Freshwater wildlife is suffering from a double whammy' of climate
change and urbanization but there are several ways the public and
landholders can come to the rescue of imperiled species, says research
at the National Environmental Research Program's Environmental Decisions
Hub (NERP EDH).
"While freshwater habitats occupy less than one per cent of the
Earth's surface, they are a major contributor to global biodiversity,"
said Dr Chrystal Mantyka-Pringle of NERP EDH and The University of Queensland
(UQ). "They support 10 per cent of all known species on Earth, and
one third of all vertebrates. However, in recent decades, freshwater ecosystems
worldwide have suffered population declines and a loss of species richness."

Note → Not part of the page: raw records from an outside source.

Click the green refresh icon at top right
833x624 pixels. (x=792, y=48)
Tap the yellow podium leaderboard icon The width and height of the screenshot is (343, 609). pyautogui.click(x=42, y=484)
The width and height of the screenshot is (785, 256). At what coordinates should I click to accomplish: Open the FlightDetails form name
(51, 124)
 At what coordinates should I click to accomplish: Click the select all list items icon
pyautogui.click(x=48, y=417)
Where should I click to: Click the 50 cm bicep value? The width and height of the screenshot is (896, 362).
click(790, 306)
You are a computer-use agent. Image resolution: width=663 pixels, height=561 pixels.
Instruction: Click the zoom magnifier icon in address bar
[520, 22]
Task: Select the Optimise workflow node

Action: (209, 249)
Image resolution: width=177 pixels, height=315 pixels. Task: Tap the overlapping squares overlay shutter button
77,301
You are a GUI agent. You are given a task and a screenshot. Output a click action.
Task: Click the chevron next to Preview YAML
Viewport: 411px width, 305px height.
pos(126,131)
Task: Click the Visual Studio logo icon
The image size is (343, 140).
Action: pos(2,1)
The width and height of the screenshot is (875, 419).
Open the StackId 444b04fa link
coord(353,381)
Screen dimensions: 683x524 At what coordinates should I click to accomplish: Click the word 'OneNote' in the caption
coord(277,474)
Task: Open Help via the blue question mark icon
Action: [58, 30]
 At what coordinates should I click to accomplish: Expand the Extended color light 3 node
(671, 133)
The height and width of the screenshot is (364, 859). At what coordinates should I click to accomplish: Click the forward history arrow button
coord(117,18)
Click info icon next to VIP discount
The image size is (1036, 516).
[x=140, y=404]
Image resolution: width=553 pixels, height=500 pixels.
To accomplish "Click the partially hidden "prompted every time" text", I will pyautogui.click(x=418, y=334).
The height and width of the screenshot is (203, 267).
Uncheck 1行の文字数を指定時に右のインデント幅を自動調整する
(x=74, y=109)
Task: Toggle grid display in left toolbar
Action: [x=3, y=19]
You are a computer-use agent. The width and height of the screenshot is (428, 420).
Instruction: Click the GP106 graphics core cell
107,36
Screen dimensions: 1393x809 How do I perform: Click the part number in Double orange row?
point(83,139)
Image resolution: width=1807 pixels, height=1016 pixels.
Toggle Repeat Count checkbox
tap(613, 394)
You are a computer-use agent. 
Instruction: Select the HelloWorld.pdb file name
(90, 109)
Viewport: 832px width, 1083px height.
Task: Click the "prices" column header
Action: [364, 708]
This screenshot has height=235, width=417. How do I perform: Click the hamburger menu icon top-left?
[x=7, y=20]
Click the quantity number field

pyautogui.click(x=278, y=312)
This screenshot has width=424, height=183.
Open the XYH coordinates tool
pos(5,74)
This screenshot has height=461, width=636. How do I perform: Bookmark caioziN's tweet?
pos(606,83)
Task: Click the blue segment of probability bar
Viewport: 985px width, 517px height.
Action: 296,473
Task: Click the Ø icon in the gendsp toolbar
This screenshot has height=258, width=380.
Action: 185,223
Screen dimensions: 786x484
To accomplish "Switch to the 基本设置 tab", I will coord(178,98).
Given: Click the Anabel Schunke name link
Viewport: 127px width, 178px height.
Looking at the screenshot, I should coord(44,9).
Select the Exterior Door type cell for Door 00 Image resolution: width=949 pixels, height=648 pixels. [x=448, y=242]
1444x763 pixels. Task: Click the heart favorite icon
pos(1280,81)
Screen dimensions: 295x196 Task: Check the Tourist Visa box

Dr Jonathan Rhodes of NERP EDH and UQ says that freshwater species in
southeast Queensland, where the scientists carried out the study, are
suffering substantial declines. "With its lungfish, gobies, catfish,
rainbowfish, eels, bass, snails, damselflies, limpets, dragonflies, water
striders, water beetles and backswimmers, southeast Queensland currently
contains the richest range of freshwater species in Australia," he
said.
"But this area of the state has already lost a great deal of its
native vegetation due to urbanization and agriculture, and this has significantly
changed river flows in catchment areas and increased the amount of sediment,
resulting in declining water quality and the loss of aquatic biodiversity.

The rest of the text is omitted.